Addressing the Cape Coral Construction Industry’s monthly meeting, Aubuchon said it would be absolutely crucial for stakeholders, especially private property owners, to get together to find a way to make it happen.
“There has to be a way the folks along that corridor can get in a room together, talk some sense, and make those numbers work,” Aubuchon said. “We’ve got to lower the land cost, because right now it’s double the cost of the road.”
Aubuchon participated in a panel that also featured County Commission Chairwoman Tammy Hall, Mayor John Sullivan, and City Manager Gary King.
Aubuchon said a potential method to fund the project would be to create a separate taxing authority, which he compared to a community redevelopment agency or district.
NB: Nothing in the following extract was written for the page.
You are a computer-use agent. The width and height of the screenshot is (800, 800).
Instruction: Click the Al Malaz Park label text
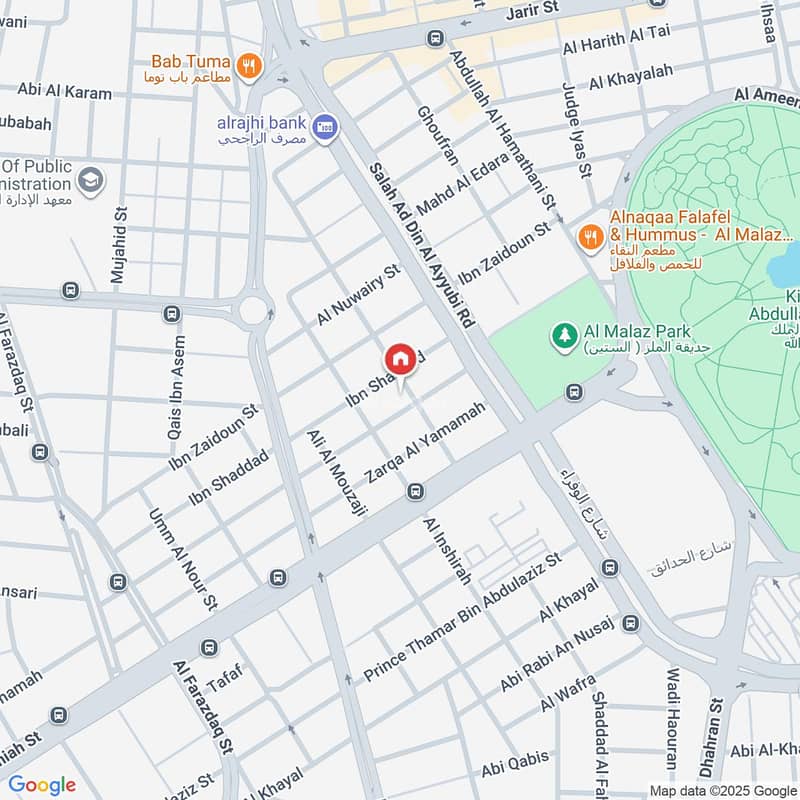click(637, 331)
As property values increase within the boundaries of this special district, the tax revenues increases, and the funds stay within those boundaries to make the project happen.
But, he added that right of way acquisition will truly drive the project, and donations will save the city, the county, and the state millions in the process.
“The more donations the better,” he said. “It’s something we can bring forward today, instead of 20 years from now.”
Mayor john Sullivan said he city does not have the money to pay the interest against bonding the project.
Sullivan called the project “complicated”, and that he thought impact fee credits to those who donate right of way could be a “good idea”.
But as far as a special assessment, the mayor said he could not get behind the idea, saying it would break a campaign promise of no new taxes.
“If it went to a special referendum, and it passed I would support it, but I would not support the assessment (otherwise),” Sullivan said.
Conversation turned to other topics, including biotech industries, impact fees for new construction, union negotiations and the possibility of federal funding for the city.
King said the labor negotiations were going to be used as a “template” for all future negotiations.
Sullivan said city employees, 95 percent of whom are represented by unions, will have to make some tough decisions in the future.
“They’re either going to have to take it or leave it, they don’t have a choice,” Sullivan said of wage and benefit cuts. “Either take the cut, or get cut. We don’t have money in the pot.”